Was TalkTalk the wake up the security industry needed?
Was TalkTalk the wake up the security industry needed?

A 17-year-old boy has pleaded guilty to hacking offences which are linked to the data breach at the telecoms company TalkTalk in October 2015.

The boy, who cannot be named as he is underage, has admitted to seven charges under the UK Computer Misuse Act 1990 and will be sentenced on 13 December.

The teen was arrested in Norwich last November after an investigation by the Metropolitan Police Cyber-Crime Unit. Norwich Youth Court was today told he used hacking tools to identify vulnerabilities on target websites. One of the vulnerabilities later turned out to be an SQL injection.

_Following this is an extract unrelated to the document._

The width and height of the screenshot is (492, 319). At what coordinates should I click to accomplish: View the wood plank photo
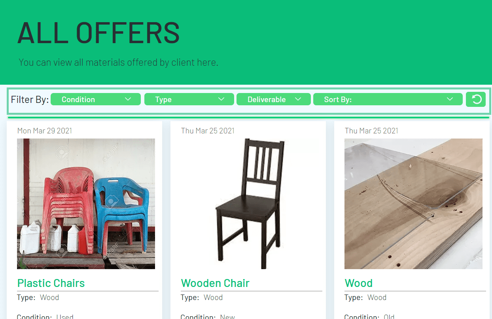pos(413,204)
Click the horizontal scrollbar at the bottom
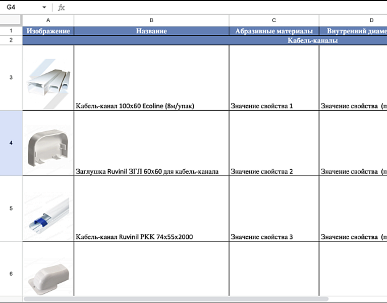Image resolution: width=387 pixels, height=303 pixels. point(177,299)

The teen is the first to be charged of the six arrests made in connection with the TalkTalk hack. All those arrested were under 21.

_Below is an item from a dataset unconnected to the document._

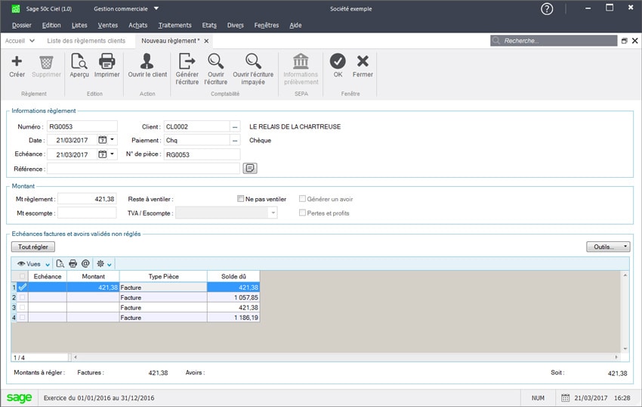Click the Fermer X icon in the ribbon
This screenshot has height=407, width=642.
pyautogui.click(x=363, y=62)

The hack on the firm last October brought cyber-security into the limelight, as it transpired that 160,000 people had their details stolen, leaving them vulnerable to fraud. Since then some had claimed to have lost thousands of pounds as a direct result of the hack.

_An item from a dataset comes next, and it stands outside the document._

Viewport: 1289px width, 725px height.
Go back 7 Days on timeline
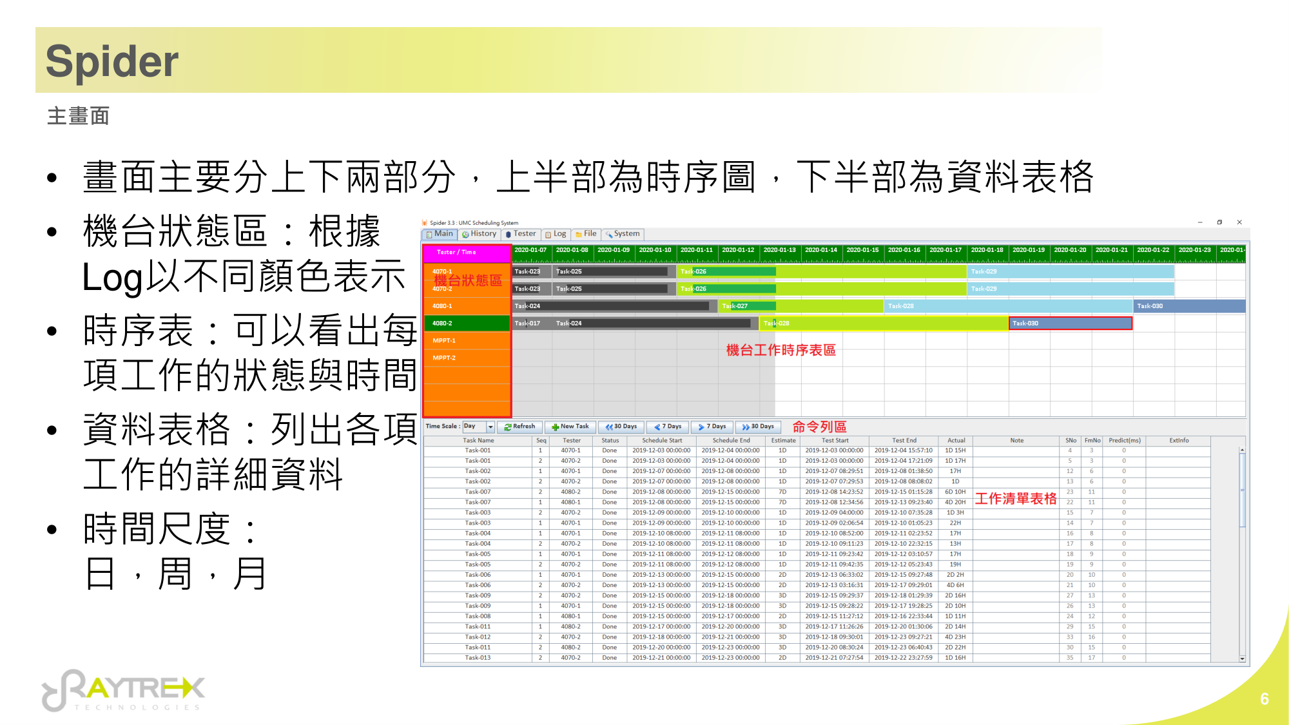pos(667,427)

It was described as a "car crash" earlier in the year by then information commissioner Christopher Graham. The Information Commissioner's Office went on to fine TalkTalk a record £400,000 last month for a lack of sufficient security, meaning attackers could access customer data with "ease".

When it released its financial results in July, TalkTalk revealed the attack cost it £42 million.

Alex Mathews, EMEA technical manager of Positive Technologies told SCMagazineUK.com: "The fact a 17 year-old could be involved in a cyber-attack which wipes millions off a large company's value is a stark reminder of the times. Big companies simply must pay heed. This is another wakeup call to the fact there are young individuals hidden deep online who continually probe businesses for weakness through websites and other connected interfaces.”